A Comprehensive Economic Partnership Agreement (CEPA) is a deep, legally binding bilateral economic treaty that liberalises trade in goods and services while extending to investment protection, intellectual property, government procurement, movement of natural persons (Mode 4 services under the GATS framework), competition policy and technical cooperation. It is broader in scope than a conventional Free Trade Agreement (FTA), which typically confines itself to tariff elimination on goods. CEPAs are concluded under the World Trade Organization framework as preferential arrangements permitted by GATT Article XXIV (for goods) and GATS Article V (for services), which sanction regional and bilateral integration provided "substantially all trade" is liberalised and external barriers are not raised against third parties.

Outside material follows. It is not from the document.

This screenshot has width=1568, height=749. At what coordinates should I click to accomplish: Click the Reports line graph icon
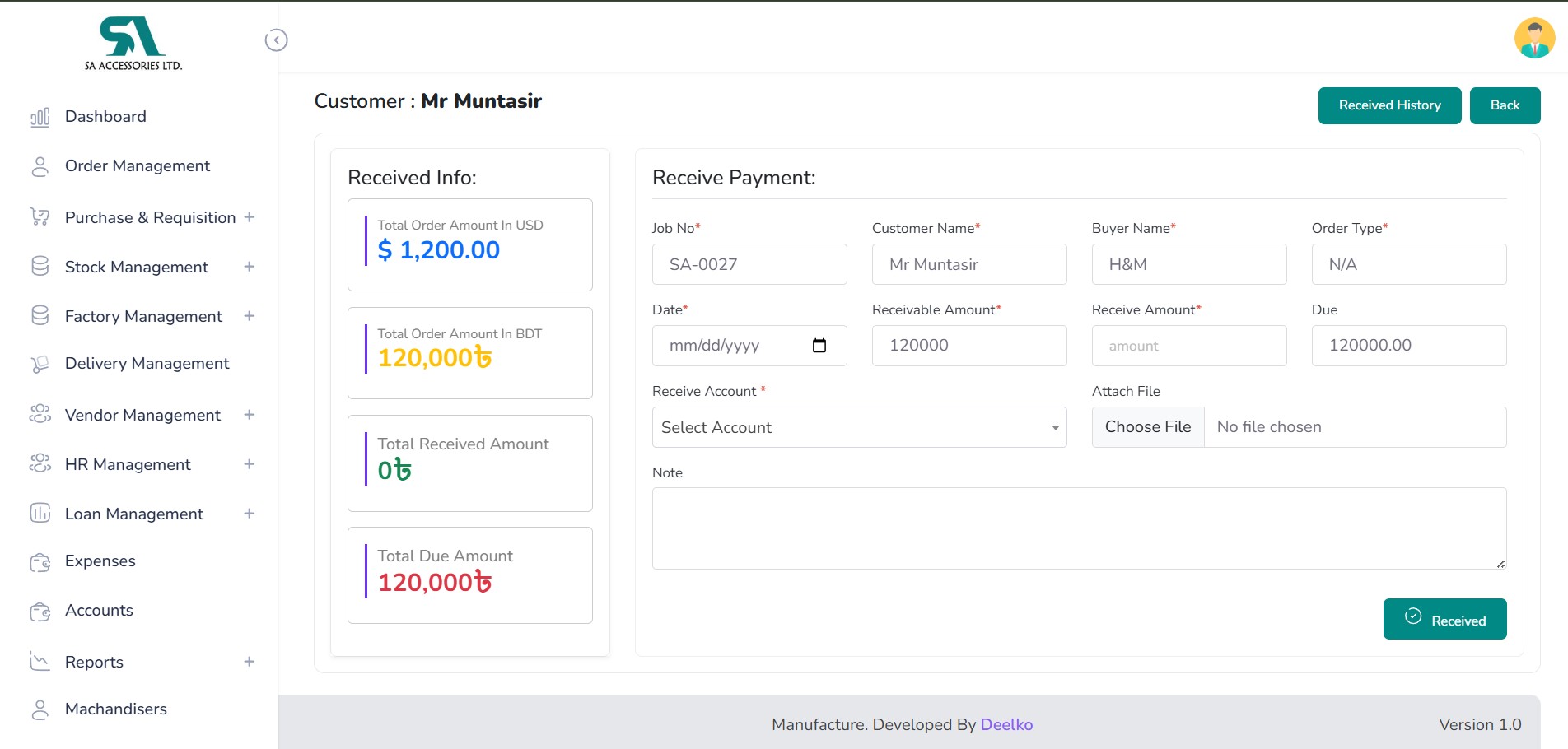click(x=40, y=662)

The "comprehensive" and "partnership" labels signal an intent to bind economies into long-term, multi-sectoral cooperation rather than a one-off tariff bargain.
Operationally, a CEPA proceeds through negotiated tariff-concession schedules with phased reduction timelines, Rules of Origin to prevent trade deflection, sanitary and phytosanitary (SPS) and technical-barriers-to-trade (TBT) chapters, and dispute-settlement mechanisms. Service-sector commitments use positive or negative lists; investment chapters often include national treatment, most-favoured-nation treatment and investor-state dispute settlement provisions. The defining feature is institutional depth — joint committees, periodic review clauses and cooperation programmes on customs, standards and capacity-building distinguish a CEPA from a shallow FTA.

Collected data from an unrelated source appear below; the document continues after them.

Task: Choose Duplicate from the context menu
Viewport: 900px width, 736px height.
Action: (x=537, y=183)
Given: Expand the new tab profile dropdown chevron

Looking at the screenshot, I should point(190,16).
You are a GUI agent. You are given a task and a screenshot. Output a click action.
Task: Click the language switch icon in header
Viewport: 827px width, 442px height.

Prominent examples include the India–Japan CEPA (2011), the India–South Korea CEPA (2010), the India–UAE CEPA (signed February 2022, in force 1 May 2022) — India's first such pact with an Arab nation — and the India–Australia ECTA (2022) as an interim step toward a fuller CEPA. For Bangladesh, the most exam-relevant instance is the Bangladesh–Japan EPA, negotiations for which were launched after Japan recognised Bangladesh's impending graduation from Least Developed Country (LDC) status, scheduled for November 2026. As Bangladesh loses Everything But Arms duty-free EU access and other LDC preferences on graduation, CEPAs and EPAs become the principal instruments to preserve market access. Dhaka has also explored agreements with partners such as China and members of ASEAN to cushion the post-graduation trade shock.

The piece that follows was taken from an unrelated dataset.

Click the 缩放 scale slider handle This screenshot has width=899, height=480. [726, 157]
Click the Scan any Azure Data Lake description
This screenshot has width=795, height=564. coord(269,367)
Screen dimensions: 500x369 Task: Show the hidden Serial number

For the BCS examination, particularly the "Bangladesh in the World" / international relations and economics segments, CEPA is tested on three angles: first, the conceptual distinction between an FTA, a CEPA/EPA, a Customs Union and a Common Market — candidates must rank them by depth of integration; second, the strategic rationale for Bangladesh pursuing EPAs ahead of LDC graduation in 2026 and the loss of GSP and EBA preferences; and third, the legal basis under GATT Article XXIV and GATS Article V. Expect questions linking the Bangladesh–Japan EPA to graduation timelines, and comparative questions naming the India–UAE CEPA. A precise answer should name the relevant WTO articles, the graduation year, and the specific bilateral instruments rather than describing CEPAs in generic terms.
Example
In February 2022, India and the United Arab Emirates signed a Comprehensive Economic Partnership Agreement that entered into force on 1 May 2022, eliminating tariffs on over 80 percent of traded goods.
Frequently asked questions
An FTA primarily eliminates tariffs on goods, whereas a CEPA is broader, covering services, investment, intellectual property, government procurement and economic cooperation. CEPAs also create institutional bodies like joint committees, giving them greater depth and a longer-term partnership orientation.